▶ Try it:
Could you restate the whole listing word for word?

▶ Records for the exercise:
++++++++++
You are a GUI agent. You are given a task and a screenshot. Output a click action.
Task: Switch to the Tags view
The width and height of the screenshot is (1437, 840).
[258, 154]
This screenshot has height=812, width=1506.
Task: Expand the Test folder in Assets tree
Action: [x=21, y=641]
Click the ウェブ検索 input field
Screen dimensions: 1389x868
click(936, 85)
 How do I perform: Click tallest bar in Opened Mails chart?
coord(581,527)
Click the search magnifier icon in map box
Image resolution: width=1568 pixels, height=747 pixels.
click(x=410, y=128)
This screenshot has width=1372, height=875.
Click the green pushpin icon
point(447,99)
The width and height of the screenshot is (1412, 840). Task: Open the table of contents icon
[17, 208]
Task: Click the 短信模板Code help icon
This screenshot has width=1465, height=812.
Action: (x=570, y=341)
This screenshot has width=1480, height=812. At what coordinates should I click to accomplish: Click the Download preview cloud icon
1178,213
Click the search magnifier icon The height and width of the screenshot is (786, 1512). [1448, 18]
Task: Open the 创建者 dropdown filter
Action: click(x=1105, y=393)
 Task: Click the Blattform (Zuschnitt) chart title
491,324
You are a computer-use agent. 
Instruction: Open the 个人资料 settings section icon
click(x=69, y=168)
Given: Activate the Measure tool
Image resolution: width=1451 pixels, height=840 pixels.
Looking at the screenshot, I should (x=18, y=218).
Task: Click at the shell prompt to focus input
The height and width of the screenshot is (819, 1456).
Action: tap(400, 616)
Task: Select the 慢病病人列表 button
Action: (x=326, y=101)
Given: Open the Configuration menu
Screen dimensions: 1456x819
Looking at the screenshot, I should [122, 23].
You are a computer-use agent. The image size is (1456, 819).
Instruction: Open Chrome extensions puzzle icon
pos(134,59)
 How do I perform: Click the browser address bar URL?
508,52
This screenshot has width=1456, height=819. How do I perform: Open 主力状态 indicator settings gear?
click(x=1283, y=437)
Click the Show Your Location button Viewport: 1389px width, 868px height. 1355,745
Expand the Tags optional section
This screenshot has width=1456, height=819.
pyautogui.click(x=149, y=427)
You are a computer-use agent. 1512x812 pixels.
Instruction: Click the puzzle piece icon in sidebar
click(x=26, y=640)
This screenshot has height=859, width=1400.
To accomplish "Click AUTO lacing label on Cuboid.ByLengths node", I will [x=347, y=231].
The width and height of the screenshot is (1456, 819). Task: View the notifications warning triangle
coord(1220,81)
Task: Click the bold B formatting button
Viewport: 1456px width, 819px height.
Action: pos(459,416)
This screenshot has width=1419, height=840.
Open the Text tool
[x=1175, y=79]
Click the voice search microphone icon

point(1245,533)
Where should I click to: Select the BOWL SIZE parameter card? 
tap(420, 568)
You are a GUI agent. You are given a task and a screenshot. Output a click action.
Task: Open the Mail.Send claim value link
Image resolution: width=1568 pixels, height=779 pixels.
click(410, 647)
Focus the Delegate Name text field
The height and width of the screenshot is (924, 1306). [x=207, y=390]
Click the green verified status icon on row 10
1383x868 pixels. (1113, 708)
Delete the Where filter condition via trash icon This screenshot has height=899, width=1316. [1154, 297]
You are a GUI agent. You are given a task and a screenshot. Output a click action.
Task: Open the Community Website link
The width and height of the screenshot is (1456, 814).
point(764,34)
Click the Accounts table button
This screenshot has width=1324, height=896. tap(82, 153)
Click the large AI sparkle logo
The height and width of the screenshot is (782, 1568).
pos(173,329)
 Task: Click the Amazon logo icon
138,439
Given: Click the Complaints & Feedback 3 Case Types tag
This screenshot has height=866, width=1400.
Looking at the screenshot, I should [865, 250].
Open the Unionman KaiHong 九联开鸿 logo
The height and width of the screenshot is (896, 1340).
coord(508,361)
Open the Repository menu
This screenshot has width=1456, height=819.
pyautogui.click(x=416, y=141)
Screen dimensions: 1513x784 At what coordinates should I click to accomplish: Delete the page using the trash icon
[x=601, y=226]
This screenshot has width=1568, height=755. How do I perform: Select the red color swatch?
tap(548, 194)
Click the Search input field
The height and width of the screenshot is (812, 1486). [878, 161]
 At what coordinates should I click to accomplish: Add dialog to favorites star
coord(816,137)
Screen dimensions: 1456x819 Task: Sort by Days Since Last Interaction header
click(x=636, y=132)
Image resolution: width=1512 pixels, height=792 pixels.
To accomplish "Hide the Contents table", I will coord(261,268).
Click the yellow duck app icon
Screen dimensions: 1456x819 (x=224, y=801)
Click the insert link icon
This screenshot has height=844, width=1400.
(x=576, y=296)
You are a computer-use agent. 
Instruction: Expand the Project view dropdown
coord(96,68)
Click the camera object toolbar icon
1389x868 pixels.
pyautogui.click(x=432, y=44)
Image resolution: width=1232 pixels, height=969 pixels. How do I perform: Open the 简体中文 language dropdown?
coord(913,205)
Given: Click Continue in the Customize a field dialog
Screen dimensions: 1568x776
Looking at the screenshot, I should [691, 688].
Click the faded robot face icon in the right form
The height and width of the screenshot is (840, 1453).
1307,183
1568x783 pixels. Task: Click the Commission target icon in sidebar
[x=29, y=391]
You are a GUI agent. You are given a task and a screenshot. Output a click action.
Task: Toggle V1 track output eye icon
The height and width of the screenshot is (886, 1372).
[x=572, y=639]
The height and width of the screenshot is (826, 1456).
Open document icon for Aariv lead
++++++++++
▶ Response box:
You are a GUI agent. You are given a task and a screenshot. Output a click action.
Task: Switch to the Tags view
The width and height of the screenshot is (1437, 840).
[258, 154]
This screenshot has height=812, width=1506.
Task: Expand the Test folder in Assets tree
Action: [x=21, y=641]
Click the ウェブ検索 input field
Screen dimensions: 1389x868
click(936, 85)
 How do I perform: Click tallest bar in Opened Mails chart?
coord(581,527)
Click the search magnifier icon in map box
Image resolution: width=1568 pixels, height=747 pixels.
click(x=410, y=128)
This screenshot has width=1372, height=875.
Click the green pushpin icon
point(447,99)
The width and height of the screenshot is (1412, 840). Task: Open the table of contents icon
[17, 208]
Task: Click the 短信模板Code help icon
This screenshot has width=1465, height=812.
Action: (x=570, y=341)
This screenshot has width=1480, height=812. At what coordinates should I click to accomplish: Click the Download preview cloud icon
1178,213
Click the search magnifier icon The height and width of the screenshot is (786, 1512). [1448, 18]
Task: Open the 创建者 dropdown filter
Action: click(x=1105, y=393)
 Task: Click the Blattform (Zuschnitt) chart title
491,324
You are a computer-use agent. 
Instruction: Open the 个人资料 settings section icon
click(x=69, y=168)
Given: Activate the Measure tool
Image resolution: width=1451 pixels, height=840 pixels.
Looking at the screenshot, I should (x=18, y=218).
Task: Click at the shell prompt to focus input
The height and width of the screenshot is (819, 1456).
Action: tap(400, 616)
Task: Select the 慢病病人列表 button
Action: (x=326, y=101)
Given: Open the Configuration menu
Screen dimensions: 1456x819
Looking at the screenshot, I should [122, 23].
You are a computer-use agent. The image size is (1456, 819).
Instruction: Open Chrome extensions puzzle icon
pos(134,59)
 How do I perform: Click the browser address bar URL?
508,52
This screenshot has width=1456, height=819. How do I perform: Open 主力状态 indicator settings gear?
click(x=1283, y=437)
Click the Show Your Location button Viewport: 1389px width, 868px height. 1355,745
Expand the Tags optional section
This screenshot has width=1456, height=819.
pyautogui.click(x=149, y=427)
You are a computer-use agent. 1512x812 pixels.
Instruction: Click the puzzle piece icon in sidebar
click(x=26, y=640)
This screenshot has height=859, width=1400.
To accomplish "Click AUTO lacing label on Cuboid.ByLengths node", I will [x=347, y=231].
The width and height of the screenshot is (1456, 819). Task: View the notifications warning triangle
coord(1220,81)
Task: Click the bold B formatting button
Viewport: 1456px width, 819px height.
Action: pos(459,416)
This screenshot has width=1419, height=840.
Open the Text tool
[x=1175, y=79]
Click the voice search microphone icon

point(1245,533)
Where should I click to: Select the BOWL SIZE parameter card? 
tap(420, 568)
You are a GUI agent. You are given a task and a screenshot. Output a click action.
Task: Open the Mail.Send claim value link
Image resolution: width=1568 pixels, height=779 pixels.
click(410, 647)
Focus the Delegate Name text field
The height and width of the screenshot is (924, 1306). [x=207, y=390]
Click the green verified status icon on row 10
1383x868 pixels. (1113, 708)
Delete the Where filter condition via trash icon This screenshot has height=899, width=1316. [1154, 297]
You are a GUI agent. You are given a task and a screenshot. Output a click action.
Task: Open the Community Website link
The width and height of the screenshot is (1456, 814).
point(764,34)
Click the Accounts table button
This screenshot has width=1324, height=896. tap(82, 153)
Click the large AI sparkle logo
The height and width of the screenshot is (782, 1568).
pos(173,329)
 Task: Click the Amazon logo icon
138,439
Given: Click the Complaints & Feedback 3 Case Types tag
This screenshot has height=866, width=1400.
Looking at the screenshot, I should [865, 250].
Open the Unionman KaiHong 九联开鸿 logo
The height and width of the screenshot is (896, 1340).
coord(508,361)
Open the Repository menu
This screenshot has width=1456, height=819.
pyautogui.click(x=416, y=141)
Screen dimensions: 1513x784 At what coordinates should I click to accomplish: Delete the page using the trash icon
[x=601, y=226]
This screenshot has width=1568, height=755. How do I perform: Select the red color swatch?
tap(548, 194)
Click the Search input field
The height and width of the screenshot is (812, 1486). [878, 161]
 At what coordinates should I click to accomplish: Add dialog to favorites star
coord(816,137)
Screen dimensions: 1456x819 Task: Sort by Days Since Last Interaction header
click(x=636, y=132)
Image resolution: width=1512 pixels, height=792 pixels.
To accomplish "Hide the Contents table", I will coord(261,268).
Click the yellow duck app icon
Screen dimensions: 1456x819 (x=224, y=801)
Click the insert link icon
This screenshot has height=844, width=1400.
(x=576, y=296)
You are a computer-use agent. 
Instruction: Expand the Project view dropdown
coord(96,68)
Click the camera object toolbar icon
1389x868 pixels.
pyautogui.click(x=432, y=44)
Image resolution: width=1232 pixels, height=969 pixels. How do I perform: Open the 简体中文 language dropdown?
coord(913,205)
Given: Click Continue in the Customize a field dialog
Screen dimensions: 1568x776
Looking at the screenshot, I should [691, 688].
Click the faded robot face icon in the right form
The height and width of the screenshot is (840, 1453).
1307,183
1568x783 pixels. Task: Click the Commission target icon in sidebar
[x=29, y=391]
You are a GUI agent. You are given a task and a screenshot. Output a click action.
Task: Toggle V1 track output eye icon
The height and width of the screenshot is (886, 1372).
[x=572, y=639]
The height and width of the screenshot is (826, 1456).
Open document icon for Aariv lead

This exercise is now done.